**ASSIGNMENT:** I'd like every line in the following listing that holds "agent" copied.
++++ DATASET EXTRACT
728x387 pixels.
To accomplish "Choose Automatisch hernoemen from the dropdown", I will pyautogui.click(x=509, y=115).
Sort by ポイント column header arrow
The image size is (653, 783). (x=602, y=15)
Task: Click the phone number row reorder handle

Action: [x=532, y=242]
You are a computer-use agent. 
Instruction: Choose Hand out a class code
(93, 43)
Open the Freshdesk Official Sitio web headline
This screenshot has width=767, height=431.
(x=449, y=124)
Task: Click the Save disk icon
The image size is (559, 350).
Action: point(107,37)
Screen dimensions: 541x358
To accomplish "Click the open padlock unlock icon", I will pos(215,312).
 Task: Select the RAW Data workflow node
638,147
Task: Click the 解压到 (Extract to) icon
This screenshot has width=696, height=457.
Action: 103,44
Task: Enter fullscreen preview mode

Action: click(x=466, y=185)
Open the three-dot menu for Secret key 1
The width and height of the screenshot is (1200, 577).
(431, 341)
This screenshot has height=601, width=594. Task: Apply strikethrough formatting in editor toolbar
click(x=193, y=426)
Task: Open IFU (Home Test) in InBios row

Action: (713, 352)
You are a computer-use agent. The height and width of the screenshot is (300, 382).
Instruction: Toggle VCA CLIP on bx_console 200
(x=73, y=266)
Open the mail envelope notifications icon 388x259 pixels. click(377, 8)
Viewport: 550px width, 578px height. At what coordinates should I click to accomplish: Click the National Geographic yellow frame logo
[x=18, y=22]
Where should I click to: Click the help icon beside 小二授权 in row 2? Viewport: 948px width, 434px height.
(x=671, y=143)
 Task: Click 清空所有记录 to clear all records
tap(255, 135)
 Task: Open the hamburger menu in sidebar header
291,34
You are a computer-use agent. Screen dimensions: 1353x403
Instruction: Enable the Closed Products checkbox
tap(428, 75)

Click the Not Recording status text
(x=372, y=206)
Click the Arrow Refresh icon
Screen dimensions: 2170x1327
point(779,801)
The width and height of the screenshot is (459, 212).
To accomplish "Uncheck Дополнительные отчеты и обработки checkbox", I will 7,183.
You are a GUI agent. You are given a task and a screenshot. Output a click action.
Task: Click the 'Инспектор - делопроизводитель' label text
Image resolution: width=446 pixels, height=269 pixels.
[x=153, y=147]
++++++++
**TASK RESPONSE:**
You are a computer-use agent. 
You are a computer-use agent. The height and width of the screenshot is (300, 382).
You are a computer-use agent. Screen dimensions: 1353x403
You are a GUI agent. You are given a task and a screenshot. Output a click action.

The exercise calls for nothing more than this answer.